Major problem with CCM changes not being committed

This support forum board is for support questions relating to Nagios XI, our flagship commercial network monitoring solution.
cwscribner
Posts: 316
Joined: Thu Mar 31, 2011 9:54 am
Location: Patten, ME
Contact:

Major problem with CCM changes not being committed

Post by cwscribner »

Hi all.

I'm having a really severe problem with CCM changes not being committed to the config files. On the morning of 9/15/2011, I had 2300 devices showing in Nagios. After getting very irritated with seeing dozens and dozens of pages of the CCM devices as "Sync Missed" I decided to do some troubleshooting and poking around in the documentation. I ran through the troubleshooting suggestions in the FAQ including restarting Nagios and running reconfigure_nagios.sh. As of this morning (9/16/2011) the device count is 3140. That's 840 devices committed in 24 hours!!! And the time the config was last changed according to Nagios...is 9/1/2011...2 weeks ago! The "Apply Configuration" in the CCM is executed several times a day and it seemingly does nothing in terms of applying devices. I've also restarted Nagios several times prior to yesterday and none of the changes have committed. It would be awesome if someone could explain why this is happening and how I can fix it.

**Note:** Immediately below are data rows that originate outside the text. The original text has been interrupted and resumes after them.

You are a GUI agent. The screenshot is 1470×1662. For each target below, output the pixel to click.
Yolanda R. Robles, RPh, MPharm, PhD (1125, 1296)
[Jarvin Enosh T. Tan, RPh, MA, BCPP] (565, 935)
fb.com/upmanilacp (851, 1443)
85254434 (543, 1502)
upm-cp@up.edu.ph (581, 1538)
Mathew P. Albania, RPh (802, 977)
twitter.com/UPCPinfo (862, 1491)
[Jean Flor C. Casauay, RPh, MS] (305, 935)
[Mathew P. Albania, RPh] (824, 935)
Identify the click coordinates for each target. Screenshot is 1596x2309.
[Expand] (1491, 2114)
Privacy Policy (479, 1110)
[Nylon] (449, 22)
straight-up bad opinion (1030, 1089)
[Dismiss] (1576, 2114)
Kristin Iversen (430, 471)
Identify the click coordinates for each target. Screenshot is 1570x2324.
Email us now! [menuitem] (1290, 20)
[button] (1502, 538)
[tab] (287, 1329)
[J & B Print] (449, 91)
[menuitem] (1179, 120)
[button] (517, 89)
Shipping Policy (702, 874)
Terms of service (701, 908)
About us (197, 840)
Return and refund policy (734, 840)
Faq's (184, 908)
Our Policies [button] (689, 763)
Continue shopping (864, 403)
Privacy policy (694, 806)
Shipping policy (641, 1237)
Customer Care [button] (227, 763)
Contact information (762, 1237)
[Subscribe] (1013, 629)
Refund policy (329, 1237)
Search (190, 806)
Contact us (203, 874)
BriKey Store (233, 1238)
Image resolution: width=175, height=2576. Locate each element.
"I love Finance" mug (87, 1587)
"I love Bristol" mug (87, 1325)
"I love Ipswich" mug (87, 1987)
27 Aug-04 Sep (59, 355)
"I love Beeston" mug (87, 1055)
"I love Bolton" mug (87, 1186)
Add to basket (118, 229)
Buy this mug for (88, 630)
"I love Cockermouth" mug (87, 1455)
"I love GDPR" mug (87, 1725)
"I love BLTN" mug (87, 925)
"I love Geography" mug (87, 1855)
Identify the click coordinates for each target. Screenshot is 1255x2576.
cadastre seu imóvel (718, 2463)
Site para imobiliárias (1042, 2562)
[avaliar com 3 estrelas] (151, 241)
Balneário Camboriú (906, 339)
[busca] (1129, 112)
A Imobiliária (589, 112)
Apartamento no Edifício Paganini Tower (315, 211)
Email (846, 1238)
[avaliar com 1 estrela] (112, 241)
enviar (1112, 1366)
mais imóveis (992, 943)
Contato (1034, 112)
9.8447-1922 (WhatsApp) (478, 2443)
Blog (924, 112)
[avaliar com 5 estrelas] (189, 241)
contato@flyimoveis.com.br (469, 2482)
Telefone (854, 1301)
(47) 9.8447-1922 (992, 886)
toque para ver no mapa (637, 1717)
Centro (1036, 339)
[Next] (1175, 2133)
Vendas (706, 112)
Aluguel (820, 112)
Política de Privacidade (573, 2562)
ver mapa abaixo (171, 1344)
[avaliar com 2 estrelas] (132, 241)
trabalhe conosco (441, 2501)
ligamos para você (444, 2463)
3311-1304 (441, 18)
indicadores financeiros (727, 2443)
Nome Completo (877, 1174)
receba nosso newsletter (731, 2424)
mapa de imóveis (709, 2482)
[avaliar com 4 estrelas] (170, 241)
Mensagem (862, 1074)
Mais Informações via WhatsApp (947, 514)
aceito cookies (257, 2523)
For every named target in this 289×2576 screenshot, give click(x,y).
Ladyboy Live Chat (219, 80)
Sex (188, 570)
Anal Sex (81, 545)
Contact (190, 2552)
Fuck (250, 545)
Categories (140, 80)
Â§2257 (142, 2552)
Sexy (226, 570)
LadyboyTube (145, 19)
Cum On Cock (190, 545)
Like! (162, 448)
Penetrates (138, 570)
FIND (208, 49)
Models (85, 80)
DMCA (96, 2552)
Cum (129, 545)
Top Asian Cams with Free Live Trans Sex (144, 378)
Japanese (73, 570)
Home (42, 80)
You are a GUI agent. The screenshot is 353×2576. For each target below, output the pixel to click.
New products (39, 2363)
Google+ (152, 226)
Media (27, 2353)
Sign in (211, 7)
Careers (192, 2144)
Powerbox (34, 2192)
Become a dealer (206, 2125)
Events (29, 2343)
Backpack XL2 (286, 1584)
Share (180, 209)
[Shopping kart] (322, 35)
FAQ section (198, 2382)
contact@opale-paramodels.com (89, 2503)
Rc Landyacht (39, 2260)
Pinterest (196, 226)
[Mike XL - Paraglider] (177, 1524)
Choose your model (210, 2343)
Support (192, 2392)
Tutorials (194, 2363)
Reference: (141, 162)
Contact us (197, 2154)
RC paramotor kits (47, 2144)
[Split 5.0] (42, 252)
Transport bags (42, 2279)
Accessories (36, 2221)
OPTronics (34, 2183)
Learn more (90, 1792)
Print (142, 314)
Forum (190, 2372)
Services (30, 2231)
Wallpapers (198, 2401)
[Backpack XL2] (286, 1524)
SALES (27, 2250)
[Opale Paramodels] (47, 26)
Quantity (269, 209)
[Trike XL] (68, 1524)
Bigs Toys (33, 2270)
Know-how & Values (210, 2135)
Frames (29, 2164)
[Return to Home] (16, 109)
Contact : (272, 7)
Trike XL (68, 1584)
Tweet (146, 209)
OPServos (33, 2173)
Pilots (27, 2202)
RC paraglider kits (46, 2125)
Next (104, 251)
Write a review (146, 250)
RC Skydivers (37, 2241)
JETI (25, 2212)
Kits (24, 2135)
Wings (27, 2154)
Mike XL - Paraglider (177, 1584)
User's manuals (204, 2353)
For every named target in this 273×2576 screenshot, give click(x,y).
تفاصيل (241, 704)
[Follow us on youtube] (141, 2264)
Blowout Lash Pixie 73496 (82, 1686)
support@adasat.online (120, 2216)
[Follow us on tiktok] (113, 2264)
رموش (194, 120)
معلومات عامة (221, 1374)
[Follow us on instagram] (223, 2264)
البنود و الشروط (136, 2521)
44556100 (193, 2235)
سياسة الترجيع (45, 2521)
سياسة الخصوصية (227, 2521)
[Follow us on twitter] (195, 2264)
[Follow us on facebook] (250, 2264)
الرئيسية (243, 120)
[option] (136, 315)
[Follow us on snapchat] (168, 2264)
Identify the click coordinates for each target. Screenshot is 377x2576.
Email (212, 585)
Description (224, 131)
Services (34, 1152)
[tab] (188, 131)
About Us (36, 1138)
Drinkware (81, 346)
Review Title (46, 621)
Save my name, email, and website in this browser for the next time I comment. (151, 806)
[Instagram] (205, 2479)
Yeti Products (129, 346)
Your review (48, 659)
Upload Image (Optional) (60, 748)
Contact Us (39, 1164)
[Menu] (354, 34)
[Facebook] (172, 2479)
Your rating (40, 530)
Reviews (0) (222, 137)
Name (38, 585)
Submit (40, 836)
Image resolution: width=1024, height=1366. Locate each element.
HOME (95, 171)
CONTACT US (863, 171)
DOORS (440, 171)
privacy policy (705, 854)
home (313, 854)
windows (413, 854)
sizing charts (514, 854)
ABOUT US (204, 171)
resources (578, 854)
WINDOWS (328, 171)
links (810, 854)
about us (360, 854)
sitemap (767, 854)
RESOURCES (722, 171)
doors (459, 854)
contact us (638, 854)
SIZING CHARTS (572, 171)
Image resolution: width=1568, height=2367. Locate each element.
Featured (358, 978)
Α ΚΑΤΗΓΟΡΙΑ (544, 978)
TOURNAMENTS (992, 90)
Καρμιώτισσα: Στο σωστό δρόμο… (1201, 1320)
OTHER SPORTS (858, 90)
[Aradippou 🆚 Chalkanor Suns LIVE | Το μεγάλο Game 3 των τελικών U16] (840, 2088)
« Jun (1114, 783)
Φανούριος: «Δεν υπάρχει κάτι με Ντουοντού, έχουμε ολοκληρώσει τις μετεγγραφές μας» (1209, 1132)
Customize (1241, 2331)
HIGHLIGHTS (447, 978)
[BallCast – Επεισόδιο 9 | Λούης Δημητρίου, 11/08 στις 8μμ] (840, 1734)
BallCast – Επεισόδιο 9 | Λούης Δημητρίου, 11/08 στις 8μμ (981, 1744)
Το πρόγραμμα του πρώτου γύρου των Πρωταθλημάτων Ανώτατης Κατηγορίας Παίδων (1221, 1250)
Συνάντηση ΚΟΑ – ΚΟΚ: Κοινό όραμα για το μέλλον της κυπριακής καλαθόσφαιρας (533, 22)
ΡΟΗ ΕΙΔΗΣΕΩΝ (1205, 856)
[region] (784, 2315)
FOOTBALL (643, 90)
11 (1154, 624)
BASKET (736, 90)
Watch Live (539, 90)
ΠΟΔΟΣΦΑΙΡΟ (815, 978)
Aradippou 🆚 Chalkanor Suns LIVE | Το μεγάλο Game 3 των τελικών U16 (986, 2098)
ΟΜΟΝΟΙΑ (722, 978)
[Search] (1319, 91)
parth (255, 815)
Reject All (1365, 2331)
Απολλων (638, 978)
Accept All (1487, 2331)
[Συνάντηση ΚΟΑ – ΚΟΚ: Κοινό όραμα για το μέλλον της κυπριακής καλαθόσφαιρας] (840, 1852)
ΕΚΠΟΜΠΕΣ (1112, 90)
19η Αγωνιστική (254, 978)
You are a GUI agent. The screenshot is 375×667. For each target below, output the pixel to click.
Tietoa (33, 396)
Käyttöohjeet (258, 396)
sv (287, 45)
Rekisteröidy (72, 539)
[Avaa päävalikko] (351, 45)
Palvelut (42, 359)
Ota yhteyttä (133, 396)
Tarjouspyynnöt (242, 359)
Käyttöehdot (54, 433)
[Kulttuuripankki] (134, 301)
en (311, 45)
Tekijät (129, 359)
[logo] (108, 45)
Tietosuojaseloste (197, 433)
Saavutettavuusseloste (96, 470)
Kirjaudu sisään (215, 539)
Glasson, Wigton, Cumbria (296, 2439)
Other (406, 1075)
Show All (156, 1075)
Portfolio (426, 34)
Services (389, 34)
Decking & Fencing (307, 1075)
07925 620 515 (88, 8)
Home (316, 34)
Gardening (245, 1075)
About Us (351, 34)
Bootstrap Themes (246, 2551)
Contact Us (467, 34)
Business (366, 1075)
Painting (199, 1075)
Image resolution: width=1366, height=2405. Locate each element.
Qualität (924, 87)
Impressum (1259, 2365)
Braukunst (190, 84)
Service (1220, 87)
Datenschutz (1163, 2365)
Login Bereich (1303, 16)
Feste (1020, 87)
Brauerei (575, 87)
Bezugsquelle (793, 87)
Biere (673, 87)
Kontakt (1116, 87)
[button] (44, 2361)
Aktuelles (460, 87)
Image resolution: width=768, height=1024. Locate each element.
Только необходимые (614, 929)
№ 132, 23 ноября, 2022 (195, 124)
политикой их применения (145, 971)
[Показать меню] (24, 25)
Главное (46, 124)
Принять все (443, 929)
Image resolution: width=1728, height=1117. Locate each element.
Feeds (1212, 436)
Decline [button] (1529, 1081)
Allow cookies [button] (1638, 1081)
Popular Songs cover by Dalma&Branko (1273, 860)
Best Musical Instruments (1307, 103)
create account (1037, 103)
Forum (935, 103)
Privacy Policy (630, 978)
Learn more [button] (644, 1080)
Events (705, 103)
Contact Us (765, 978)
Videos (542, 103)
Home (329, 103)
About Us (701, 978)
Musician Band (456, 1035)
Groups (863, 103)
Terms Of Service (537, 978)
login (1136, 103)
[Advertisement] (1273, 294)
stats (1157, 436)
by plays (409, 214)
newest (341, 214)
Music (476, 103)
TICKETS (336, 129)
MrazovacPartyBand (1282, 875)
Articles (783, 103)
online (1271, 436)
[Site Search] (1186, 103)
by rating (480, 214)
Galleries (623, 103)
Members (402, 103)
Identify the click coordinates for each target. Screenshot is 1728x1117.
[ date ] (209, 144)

P.S. (Oncoming gripe) I noticed in the FAQ, there's a solution to making mass edits by using MySQL directly. That would've been helpful information when I posted a few weeks ago looking for a mass edit solution.
mguthrie
Posts: 4380
Joined: Mon Jun 14, 2010 10:21 am

Re: Major problem with CCM changes not being committed

Post by mguthrie »

Does your installation utilize a proxy?

What version of XI are you using?

Can you post the output from:

Code: Select all

cd /usr/local/nagiosxi/scripts
./reconfigure_nagios.sh &> output.txt
And then also, when you run the wizard, right before completing the wizard run:

Code: Select all

tail -f /usr/local/nagiosxi/var/cmdsubsys.log | tee cmdoutput.txt
And then Apply Configuration. Once the logging output appears to have stopped from running the wizard, go ahead and post the output from both of these.
cwscribner
Posts: 316
Joined: Thu Mar 31, 2011 9:54 am
Location: Patten, ME
Contact:

Re: Major problem with CCM changes not being committed

Post by cwscribner »

No proxy.

2011R1.6

I'll run the commands and post output later today. My boss is currently doing a Nagios demo for a client using the server in question.
cwscribner
Posts: 316
Joined: Thu Mar 31, 2011 9:54 am
Location: Patten, ME
Contact:

Re: Major problem with CCM changes not being committed

Post by cwscribner »

Output files attached.
You do not have the required permissions to view the files attached to this post.
User avatar
nscott
Posts: 1040
Joined: Wed May 11, 2011 8:54 am

Re: Major problem with CCM changes not being committed

Post by nscott »

Can you check the permissions on your /usr/local/nagios/etc/import directory? Post the results here.
Nicholas Scott
Former Nagios employee
cwscribner
Posts: 316
Joined: Thu Mar 31, 2011 9:54 am
Location: Patten, ME
Contact:

Re: Major problem with CCM changes not being committed

Post by cwscribner »

nscott wrote:Can you check the permissions on your /usr/local/nagios/etc/import directory? Post the results here.

Code: Select all

drwsrwsr-x 2 apache nagios  20480 Sep 15 14:06 import
mguthrie
Posts: 4380
Joined: Mon Jun 14, 2010 10:21 am

Re: Major problem with CCM changes not being committed

Post by mguthrie »

It looks like there are errors in the object configuration, as well as some permissions issues:
Error: Could not find any hostgroup matching 'desktop-mgmt-systems' (config file '/usr/local/nagios/etc/hosts/wconsccmp01.cfg', starting on line 14)
Error processing object config files!


***> One or more problems was encountered while processing the config files...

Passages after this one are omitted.